THE REQUEST:
Render the lines below as a JSON list of strings, one string per line, with blank lines omitted. Leave the pictures out of the answer.
________
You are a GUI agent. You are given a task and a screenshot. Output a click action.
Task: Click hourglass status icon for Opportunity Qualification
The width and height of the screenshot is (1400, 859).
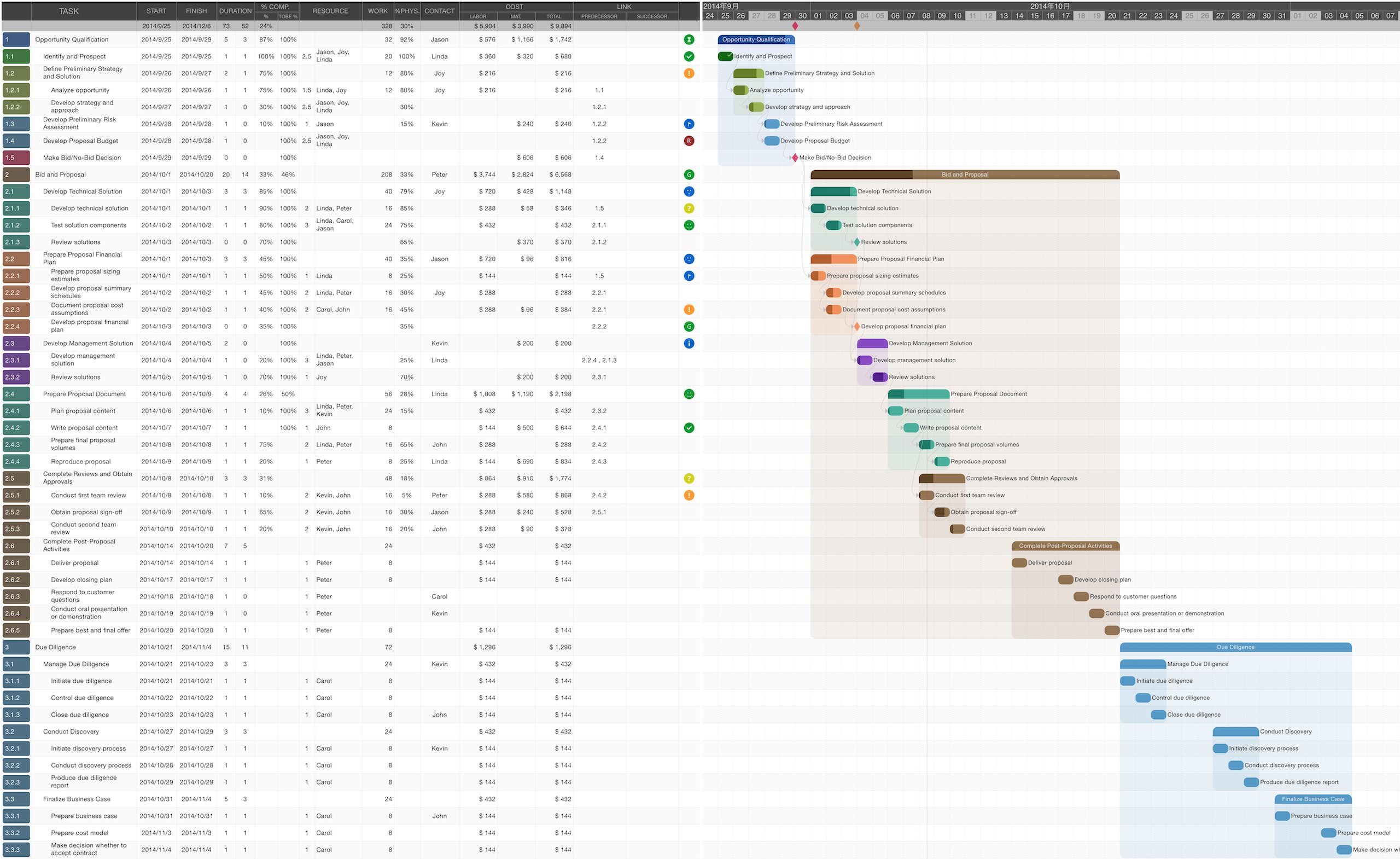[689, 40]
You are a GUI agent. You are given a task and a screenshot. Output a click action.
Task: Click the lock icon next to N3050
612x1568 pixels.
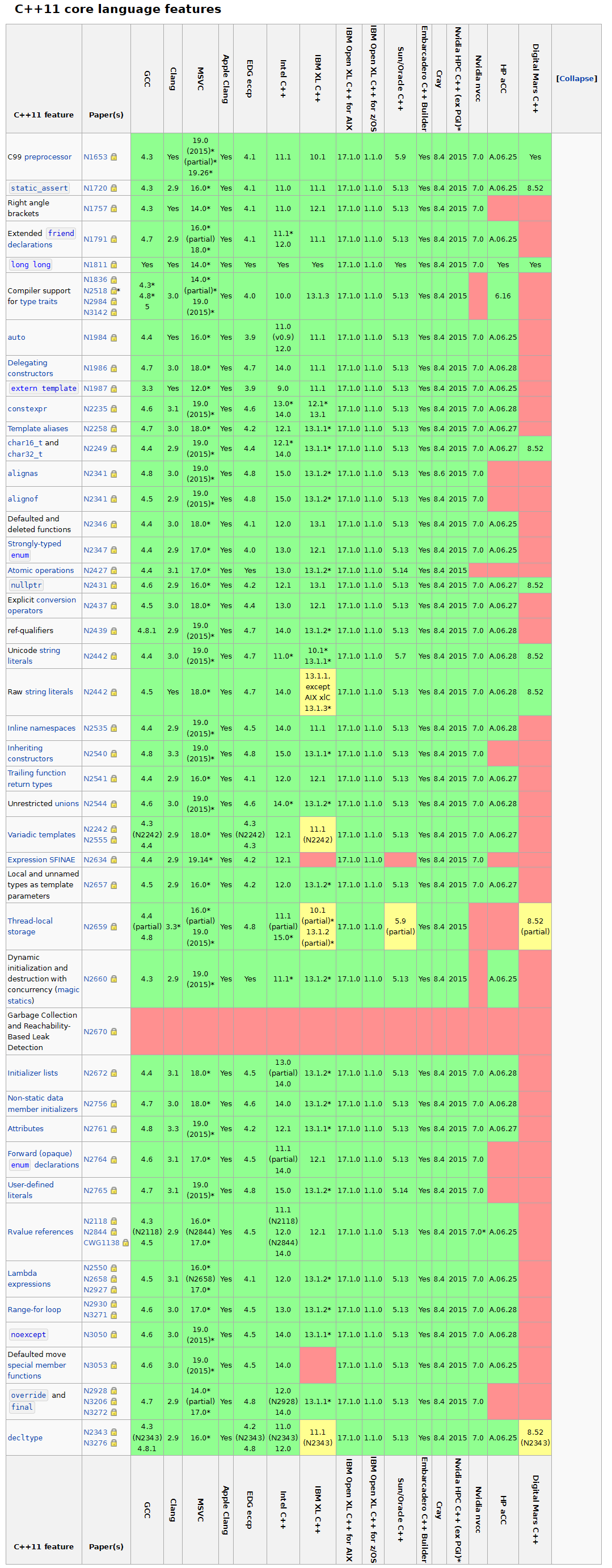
________
OUTPUT OF THE TASK:
[
  "You are a GUI agent. You are given a task and a screenshot. Output a click action.",
  "Task: Click hourglass status icon for Opportunity Qualification",
  "The width and height of the screenshot is (1400, 859).",
  "[689, 40]",
  "You are a GUI agent. You are given a task and a screenshot. Output a click action.",
  "Task: Click the lock icon next to N3050",
  "612x1568 pixels."
]